**Exercise task**
Could you retype the circle geometry problem below, with its solution and note, word for word?

In the given circle, the diameter $\overline{EB}$ is parallel to $\overline{DC}$, and $\overline{AB}$ is parallel to $\overline{ED}$. The angles $AEB$ and $ABE$ are in the ratio $4 : 5$. What is the degree measure of angle $BCD$? $[asy] unitsize(7mm); defaultpen(linewidth(.8pt)+fontsize(10pt)); dotfactor=4; real r=3; pair A=(-3cos(80),-3sin(80)); pair D=(3cos(80),3sin(80)), C=(-3cos(80),3sin(80)); pair O=(0,0), E=(-3,0), B=(3,0); path outer=Circle(O,r); draw(outer); draw(E--B); draw(E--A); draw(B--A); draw(E--D); draw(C--D); draw(B--C); pair[] ps={A,B,C,D,E,O}; dot(ps); label("A",A,N); label("B",B,NE); label("C",C,S); label("D",D,S); label("E",E,NW); label("",O,N); [/asy]$ $\textbf{(A)}\ 120 \qquad\textbf{(B)}\ 125 \qquad\textbf{(C)}\ 130 \qquad\textbf{(D)}\ 135 \qquad\textbf{(E)}\ 140$

## Solution 1

We can let $\angle AEB$ be $4x$ and $\angle ABE$ be $5x$ because they are in the ratio $4 : 5$. When an inscribed angle contains the diameter, the inscribed angle is a right angle. Therefore by triangle sum theorem, $4x+5x+90=180 \longrightarrow x=10$ and $\angle ABE = 50$. $\angle ABE = \angle BED$ because they are alternate interior angles and $\overline{AB} \parallel \overline{ED}$. Opposite angles in a cyclic quadrilateral are supplementary, so $\angle BED + \angle BCD = 180$. Use substitution to get $\angle ABE + \angle BCD = 180 \longrightarrow 50 + \angle BCD = 180 \longrightarrow \angle BCD = \boxed{\textbf{(C)} 130}$

## Note:

We could also tell that quadrilateral $BEDC$ is an isosceles trapezoid because for $\overline{EB}$ and $\overline{DC}$ to be parallel, the line going through the center of the circle and perpendicular to $\overline{DC}$ must fall through the center of $\overline{DC}$.

**Dataset extract**

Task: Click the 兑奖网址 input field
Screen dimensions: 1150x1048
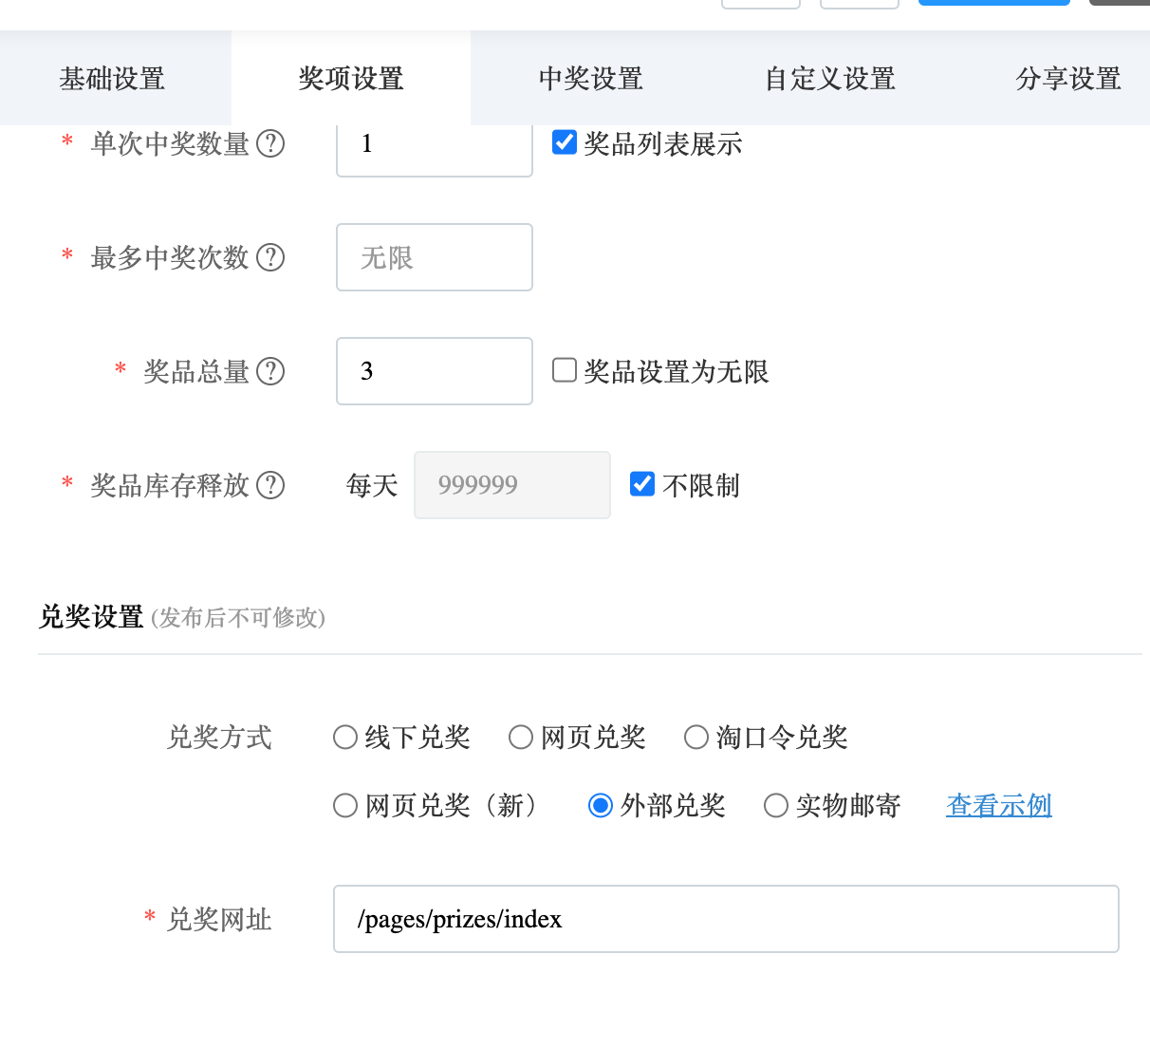Action: [x=726, y=919]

**Expected answer**
In the given circle, the diameter $\overline{EB}$ is parallel to $\overline{DC}$, and $\overline{AB}$ is parallel to $\overline{ED}$. The angles $AEB$ and $ABE$ are in the ratio $4 : 5$. What is the degree measure of angle $BCD$? $[asy] unitsize(7mm); defaultpen(linewidth(.8pt)+fontsize(10pt)); dotfactor=4; real r=3; pair A=(-3cos(80),-3sin(80)); pair D=(3cos(80),3sin(80)), C=(-3cos(80),3sin(80)); pair O=(0,0), E=(-3,0), B=(3,0); path outer=Circle(O,r); draw(outer); draw(E--B); draw(E--A); draw(B--A); draw(E--D); draw(C--D); draw(B--C); pair[] ps={A,B,C,D,E,O}; dot(ps); label("A",A,N); label("B",B,NE); label("C",C,S); label("D",D,S); label("E",E,NW); label("",O,N); [/asy]$ $\textbf{(A)}\ 120 \qquad\textbf{(B)}\ 125 \qquad\textbf{(C)}\ 130 \qquad\textbf{(D)}\ 135 \qquad\textbf{(E)}\ 140$

## Solution 1

We can let $\angle AEB$ be $4x$ and $\angle ABE$ be $5x$ because they are in the ratio $4 : 5$. When an inscribed angle contains the diameter, the inscribed angle is a right angle. Therefore by triangle sum theorem, $4x+5x+90=180 \longrightarrow x=10$ and $\angle ABE = 50$. $\angle ABE = \angle BED$ because they are alternate interior angles and $\overline{AB} \parallel \overline{ED}$. Opposite angles in a cyclic quadrilateral are supplementary, so $\angle BED + \angle BCD = 180$. Use substitution to get $\angle ABE + \angle BCD = 180 \longrightarrow 50 + \angle BCD = 180 \longrightarrow \angle BCD = \boxed{\textbf{(C)} 130}$

## Note:

We could also tell that quadrilateral $BEDC$ is an isosceles trapezoid because for $\overline{EB}$ and $\overline{DC}$ to be parallel, the line going through the center of the circle and perpendicular to $\overline{DC}$ must fall through the center of $\overline{DC}$.